··· Supplied material

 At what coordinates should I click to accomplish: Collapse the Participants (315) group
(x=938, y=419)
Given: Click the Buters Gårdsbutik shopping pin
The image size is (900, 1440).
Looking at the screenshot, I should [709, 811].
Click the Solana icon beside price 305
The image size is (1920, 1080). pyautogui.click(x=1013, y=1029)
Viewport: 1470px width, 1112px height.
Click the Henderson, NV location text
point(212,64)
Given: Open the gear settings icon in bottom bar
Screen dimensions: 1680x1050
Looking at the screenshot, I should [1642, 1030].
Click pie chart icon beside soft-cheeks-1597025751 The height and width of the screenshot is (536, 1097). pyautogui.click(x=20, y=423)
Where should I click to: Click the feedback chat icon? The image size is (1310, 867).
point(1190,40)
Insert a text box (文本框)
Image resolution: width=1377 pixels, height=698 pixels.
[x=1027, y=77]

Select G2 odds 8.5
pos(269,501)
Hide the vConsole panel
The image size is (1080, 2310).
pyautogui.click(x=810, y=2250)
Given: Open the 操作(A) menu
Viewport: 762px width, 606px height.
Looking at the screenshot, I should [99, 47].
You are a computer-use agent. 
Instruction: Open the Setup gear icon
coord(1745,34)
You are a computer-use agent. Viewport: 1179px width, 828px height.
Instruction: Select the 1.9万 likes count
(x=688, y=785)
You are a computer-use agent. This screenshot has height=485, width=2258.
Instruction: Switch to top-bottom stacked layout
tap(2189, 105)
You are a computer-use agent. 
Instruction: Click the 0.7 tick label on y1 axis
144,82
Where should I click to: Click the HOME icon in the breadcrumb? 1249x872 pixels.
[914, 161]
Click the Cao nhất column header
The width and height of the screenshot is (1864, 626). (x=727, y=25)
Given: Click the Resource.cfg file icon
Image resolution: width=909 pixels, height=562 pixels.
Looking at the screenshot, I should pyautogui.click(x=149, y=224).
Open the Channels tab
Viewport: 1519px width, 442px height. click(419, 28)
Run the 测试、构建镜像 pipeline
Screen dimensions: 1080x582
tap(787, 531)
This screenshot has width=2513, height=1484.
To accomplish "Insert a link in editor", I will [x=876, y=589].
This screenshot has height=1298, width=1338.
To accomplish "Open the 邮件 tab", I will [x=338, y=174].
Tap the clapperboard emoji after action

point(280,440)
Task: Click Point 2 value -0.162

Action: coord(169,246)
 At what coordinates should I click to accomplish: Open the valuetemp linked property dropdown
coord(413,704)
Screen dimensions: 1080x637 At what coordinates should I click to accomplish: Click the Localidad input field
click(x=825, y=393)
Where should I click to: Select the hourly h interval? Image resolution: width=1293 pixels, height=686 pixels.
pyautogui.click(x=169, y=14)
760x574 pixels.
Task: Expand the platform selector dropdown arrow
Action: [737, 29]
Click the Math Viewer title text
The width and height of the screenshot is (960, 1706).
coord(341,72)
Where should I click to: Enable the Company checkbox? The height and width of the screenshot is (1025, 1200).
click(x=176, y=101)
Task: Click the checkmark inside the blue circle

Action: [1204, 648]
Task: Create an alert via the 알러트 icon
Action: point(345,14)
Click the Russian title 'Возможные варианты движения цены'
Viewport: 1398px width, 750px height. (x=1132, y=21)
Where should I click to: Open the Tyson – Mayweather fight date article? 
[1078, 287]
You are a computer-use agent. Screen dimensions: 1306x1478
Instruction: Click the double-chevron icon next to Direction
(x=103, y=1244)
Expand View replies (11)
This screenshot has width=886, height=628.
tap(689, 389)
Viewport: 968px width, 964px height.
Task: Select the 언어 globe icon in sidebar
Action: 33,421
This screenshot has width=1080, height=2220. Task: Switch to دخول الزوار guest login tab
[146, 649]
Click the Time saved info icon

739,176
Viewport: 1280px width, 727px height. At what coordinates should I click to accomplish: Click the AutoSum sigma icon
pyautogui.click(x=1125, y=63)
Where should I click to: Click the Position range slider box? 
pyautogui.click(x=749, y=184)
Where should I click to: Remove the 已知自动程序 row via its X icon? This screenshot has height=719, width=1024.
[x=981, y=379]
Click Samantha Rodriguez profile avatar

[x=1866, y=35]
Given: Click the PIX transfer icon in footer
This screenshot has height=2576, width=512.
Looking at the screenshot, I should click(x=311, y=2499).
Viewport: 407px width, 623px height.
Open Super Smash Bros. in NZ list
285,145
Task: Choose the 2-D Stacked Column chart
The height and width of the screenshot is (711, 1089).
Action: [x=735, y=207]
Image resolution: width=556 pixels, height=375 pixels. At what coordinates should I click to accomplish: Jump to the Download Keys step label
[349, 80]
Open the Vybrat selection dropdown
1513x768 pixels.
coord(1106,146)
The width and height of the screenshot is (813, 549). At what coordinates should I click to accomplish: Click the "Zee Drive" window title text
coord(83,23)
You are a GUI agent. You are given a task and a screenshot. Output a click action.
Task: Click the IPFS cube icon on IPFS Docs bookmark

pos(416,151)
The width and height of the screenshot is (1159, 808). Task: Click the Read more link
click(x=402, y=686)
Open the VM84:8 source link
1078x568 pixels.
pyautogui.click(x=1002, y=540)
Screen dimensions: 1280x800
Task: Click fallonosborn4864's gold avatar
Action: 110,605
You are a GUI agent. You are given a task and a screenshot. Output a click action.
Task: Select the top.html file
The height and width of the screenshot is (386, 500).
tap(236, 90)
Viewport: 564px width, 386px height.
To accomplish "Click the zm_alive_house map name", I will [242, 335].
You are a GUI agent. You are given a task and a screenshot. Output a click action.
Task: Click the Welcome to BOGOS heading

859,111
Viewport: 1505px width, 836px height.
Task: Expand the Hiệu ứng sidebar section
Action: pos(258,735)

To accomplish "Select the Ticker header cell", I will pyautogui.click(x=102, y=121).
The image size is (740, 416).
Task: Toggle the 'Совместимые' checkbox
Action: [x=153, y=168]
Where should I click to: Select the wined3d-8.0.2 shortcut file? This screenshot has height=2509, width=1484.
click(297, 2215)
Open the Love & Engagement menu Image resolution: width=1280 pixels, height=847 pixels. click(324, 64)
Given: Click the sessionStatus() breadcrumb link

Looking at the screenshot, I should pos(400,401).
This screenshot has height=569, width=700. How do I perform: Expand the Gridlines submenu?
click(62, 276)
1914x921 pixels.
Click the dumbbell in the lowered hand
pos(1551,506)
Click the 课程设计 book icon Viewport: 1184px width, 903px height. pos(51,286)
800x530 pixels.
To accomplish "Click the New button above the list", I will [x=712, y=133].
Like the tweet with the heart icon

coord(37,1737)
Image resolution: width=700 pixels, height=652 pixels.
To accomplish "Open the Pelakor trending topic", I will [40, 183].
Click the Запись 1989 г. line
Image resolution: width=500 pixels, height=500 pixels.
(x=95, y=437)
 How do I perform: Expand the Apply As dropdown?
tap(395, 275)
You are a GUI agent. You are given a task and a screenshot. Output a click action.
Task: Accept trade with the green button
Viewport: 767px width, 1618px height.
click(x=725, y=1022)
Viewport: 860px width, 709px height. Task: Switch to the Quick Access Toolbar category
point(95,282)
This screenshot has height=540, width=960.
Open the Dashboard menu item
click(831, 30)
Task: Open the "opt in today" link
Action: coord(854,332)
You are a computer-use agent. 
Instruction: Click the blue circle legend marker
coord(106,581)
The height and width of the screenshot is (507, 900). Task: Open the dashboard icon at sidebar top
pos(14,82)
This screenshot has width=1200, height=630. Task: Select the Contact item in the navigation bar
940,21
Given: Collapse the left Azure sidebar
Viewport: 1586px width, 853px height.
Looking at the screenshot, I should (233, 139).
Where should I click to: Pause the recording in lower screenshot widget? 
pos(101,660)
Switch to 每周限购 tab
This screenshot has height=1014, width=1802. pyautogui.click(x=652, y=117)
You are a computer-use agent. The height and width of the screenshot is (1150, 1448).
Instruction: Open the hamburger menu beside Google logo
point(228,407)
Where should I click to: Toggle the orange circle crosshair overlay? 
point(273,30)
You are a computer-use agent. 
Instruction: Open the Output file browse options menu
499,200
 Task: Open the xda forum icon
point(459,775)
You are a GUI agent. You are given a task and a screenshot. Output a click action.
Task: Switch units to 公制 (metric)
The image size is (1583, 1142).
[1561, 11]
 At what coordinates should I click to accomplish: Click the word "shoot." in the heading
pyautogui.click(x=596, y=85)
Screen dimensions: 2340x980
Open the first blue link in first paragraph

······

| Task requirements |
Your answer should be the lines of the listing above between the line holding "Instruction: Switch to" and the line holding "This screenshot has width=2513, height=1484.", inclusive, restated word for word and alone.

| Reply to the task |
Instruction: Switch to top-bottom stacked layout
tap(2189, 105)
You are a computer-use agent. 
Instruction: Click the 0.7 tick label on y1 axis
144,82
Where should I click to: Click the HOME icon in the breadcrumb? 1249x872 pixels.
[914, 161]
Click the Cao nhất column header
The width and height of the screenshot is (1864, 626). (x=727, y=25)
Given: Click the Resource.cfg file icon
Image resolution: width=909 pixels, height=562 pixels.
Looking at the screenshot, I should pyautogui.click(x=149, y=224).
Open the Channels tab
Viewport: 1519px width, 442px height. click(419, 28)
Run the 测试、构建镜像 pipeline
Screen dimensions: 1080x582
tap(787, 531)
This screenshot has width=2513, height=1484.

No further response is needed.